Rewrite the lines below, replacing each occurrence of "GUI agent" with "screen assistant" and leaving everything else unchanged.
^^^^^^^^
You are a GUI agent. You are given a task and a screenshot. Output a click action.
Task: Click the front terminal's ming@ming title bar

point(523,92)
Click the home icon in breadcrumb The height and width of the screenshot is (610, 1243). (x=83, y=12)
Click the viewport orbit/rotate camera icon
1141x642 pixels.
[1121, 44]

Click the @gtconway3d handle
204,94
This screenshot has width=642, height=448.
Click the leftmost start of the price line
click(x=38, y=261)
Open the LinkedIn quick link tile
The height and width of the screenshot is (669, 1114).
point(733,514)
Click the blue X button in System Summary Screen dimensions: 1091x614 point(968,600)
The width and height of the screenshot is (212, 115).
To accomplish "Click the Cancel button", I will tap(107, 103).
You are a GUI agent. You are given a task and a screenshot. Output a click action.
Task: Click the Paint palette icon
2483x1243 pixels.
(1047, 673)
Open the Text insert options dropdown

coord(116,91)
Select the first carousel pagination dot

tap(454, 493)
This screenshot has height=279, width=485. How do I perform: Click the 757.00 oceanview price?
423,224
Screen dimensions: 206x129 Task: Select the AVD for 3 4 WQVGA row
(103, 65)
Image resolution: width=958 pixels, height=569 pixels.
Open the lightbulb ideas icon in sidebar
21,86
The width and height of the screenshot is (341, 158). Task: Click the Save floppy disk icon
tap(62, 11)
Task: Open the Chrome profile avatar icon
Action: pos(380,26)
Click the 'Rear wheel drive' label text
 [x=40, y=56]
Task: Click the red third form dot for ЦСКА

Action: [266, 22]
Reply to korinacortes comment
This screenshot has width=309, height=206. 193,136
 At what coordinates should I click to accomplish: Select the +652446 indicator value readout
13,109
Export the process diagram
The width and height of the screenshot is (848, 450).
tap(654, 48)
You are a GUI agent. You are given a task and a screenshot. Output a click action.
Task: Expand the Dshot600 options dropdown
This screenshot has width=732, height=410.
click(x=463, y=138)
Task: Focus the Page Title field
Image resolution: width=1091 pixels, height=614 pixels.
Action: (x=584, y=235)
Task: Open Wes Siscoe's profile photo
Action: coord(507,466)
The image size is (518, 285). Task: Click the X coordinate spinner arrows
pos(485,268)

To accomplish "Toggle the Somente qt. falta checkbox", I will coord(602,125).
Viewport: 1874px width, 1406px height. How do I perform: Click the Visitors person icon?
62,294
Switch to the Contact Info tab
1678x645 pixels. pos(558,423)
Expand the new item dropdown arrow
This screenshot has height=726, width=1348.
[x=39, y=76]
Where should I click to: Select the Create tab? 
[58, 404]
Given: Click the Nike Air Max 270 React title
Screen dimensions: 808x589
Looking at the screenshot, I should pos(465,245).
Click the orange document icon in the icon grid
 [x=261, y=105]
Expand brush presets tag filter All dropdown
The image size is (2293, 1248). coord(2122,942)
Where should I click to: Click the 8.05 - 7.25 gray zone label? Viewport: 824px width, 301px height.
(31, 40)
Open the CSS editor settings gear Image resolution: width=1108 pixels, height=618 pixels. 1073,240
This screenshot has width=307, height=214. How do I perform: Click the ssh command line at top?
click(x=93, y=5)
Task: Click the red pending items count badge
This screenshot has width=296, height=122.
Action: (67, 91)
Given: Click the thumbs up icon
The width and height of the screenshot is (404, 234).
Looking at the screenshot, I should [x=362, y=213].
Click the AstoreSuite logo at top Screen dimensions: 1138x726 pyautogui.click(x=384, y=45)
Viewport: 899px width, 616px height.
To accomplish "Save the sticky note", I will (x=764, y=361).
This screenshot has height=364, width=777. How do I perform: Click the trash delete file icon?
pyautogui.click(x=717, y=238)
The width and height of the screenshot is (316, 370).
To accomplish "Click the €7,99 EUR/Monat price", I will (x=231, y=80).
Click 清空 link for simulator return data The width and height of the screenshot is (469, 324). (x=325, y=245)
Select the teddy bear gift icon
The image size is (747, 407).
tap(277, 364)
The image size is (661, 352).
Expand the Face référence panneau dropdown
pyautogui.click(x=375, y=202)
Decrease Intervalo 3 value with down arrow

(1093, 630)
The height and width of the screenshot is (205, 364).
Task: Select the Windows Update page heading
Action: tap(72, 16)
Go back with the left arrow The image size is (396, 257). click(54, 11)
^^^^^^^^
• [SOLUTION TO THIS PROBLEM]:
You are a screen assistant. You are given a task and a screenshot. Output a click action.
Task: Click the front terminal's ming@ming title bar

point(523,92)
Click the home icon in breadcrumb The height and width of the screenshot is (610, 1243). (x=83, y=12)
Click the viewport orbit/rotate camera icon
1141x642 pixels.
[1121, 44]

Click the @gtconway3d handle
204,94
This screenshot has width=642, height=448.
Click the leftmost start of the price line
click(x=38, y=261)
Open the LinkedIn quick link tile
The height and width of the screenshot is (669, 1114).
point(733,514)
Click the blue X button in System Summary Screen dimensions: 1091x614 point(968,600)
The width and height of the screenshot is (212, 115).
To accomplish "Click the Cancel button", I will tap(107, 103).
You are a screen assistant. You are given a task and a screenshot. Output a click action.
Task: Click the Paint palette icon
2483x1243 pixels.
(1047, 673)
Open the Text insert options dropdown

coord(116,91)
Select the first carousel pagination dot

tap(454, 493)
This screenshot has height=279, width=485. How do I perform: Click the 757.00 oceanview price?
423,224
Screen dimensions: 206x129 Task: Select the AVD for 3 4 WQVGA row
(103, 65)
Image resolution: width=958 pixels, height=569 pixels.
Open the lightbulb ideas icon in sidebar
21,86
The width and height of the screenshot is (341, 158). Task: Click the Save floppy disk icon
tap(62, 11)
Task: Open the Chrome profile avatar icon
Action: pos(380,26)
Click the 'Rear wheel drive' label text
 [x=40, y=56]
Task: Click the red third form dot for ЦСКА

Action: [266, 22]
Reply to korinacortes comment
This screenshot has width=309, height=206. 193,136
 At what coordinates should I click to accomplish: Select the +652446 indicator value readout
13,109
Export the process diagram
The width and height of the screenshot is (848, 450).
tap(654, 48)
You are a screen assistant. You are given a task and a screenshot. Output a click action.
Task: Expand the Dshot600 options dropdown
This screenshot has width=732, height=410.
click(x=463, y=138)
Task: Focus the Page Title field
Image resolution: width=1091 pixels, height=614 pixels.
Action: (x=584, y=235)
Task: Open Wes Siscoe's profile photo
Action: coord(507,466)
The image size is (518, 285). Task: Click the X coordinate spinner arrows
pos(485,268)

To accomplish "Toggle the Somente qt. falta checkbox", I will coord(602,125).
Viewport: 1874px width, 1406px height. How do I perform: Click the Visitors person icon?
62,294
Switch to the Contact Info tab
1678x645 pixels. pos(558,423)
Expand the new item dropdown arrow
This screenshot has height=726, width=1348.
[x=39, y=76]
Where should I click to: Select the Create tab? 
[58, 404]
Given: Click the Nike Air Max 270 React title
Screen dimensions: 808x589
Looking at the screenshot, I should pos(465,245).
Click the orange document icon in the icon grid
 [x=261, y=105]
Expand brush presets tag filter All dropdown
The image size is (2293, 1248). coord(2122,942)
Where should I click to: Click the 8.05 - 7.25 gray zone label? Viewport: 824px width, 301px height.
(31, 40)
Open the CSS editor settings gear Image resolution: width=1108 pixels, height=618 pixels. 1073,240
This screenshot has width=307, height=214. How do I perform: Click the ssh command line at top?
click(x=93, y=5)
Task: Click the red pending items count badge
This screenshot has width=296, height=122.
Action: (67, 91)
Given: Click the thumbs up icon
The width and height of the screenshot is (404, 234).
Looking at the screenshot, I should [x=362, y=213].
Click the AstoreSuite logo at top Screen dimensions: 1138x726 pyautogui.click(x=384, y=45)
Viewport: 899px width, 616px height.
To accomplish "Save the sticky note", I will (x=764, y=361).
This screenshot has height=364, width=777. How do I perform: Click the trash delete file icon?
pyautogui.click(x=717, y=238)
The width and height of the screenshot is (316, 370).
To accomplish "Click the €7,99 EUR/Monat price", I will (x=231, y=80).
Click 清空 link for simulator return data The width and height of the screenshot is (469, 324). (x=325, y=245)
Select the teddy bear gift icon
The image size is (747, 407).
tap(277, 364)
The image size is (661, 352).
Expand the Face référence panneau dropdown
pyautogui.click(x=375, y=202)
Decrease Intervalo 3 value with down arrow

(1093, 630)
The height and width of the screenshot is (205, 364).
Task: Select the Windows Update page heading
Action: tap(72, 16)
Go back with the left arrow The image size is (396, 257). click(54, 11)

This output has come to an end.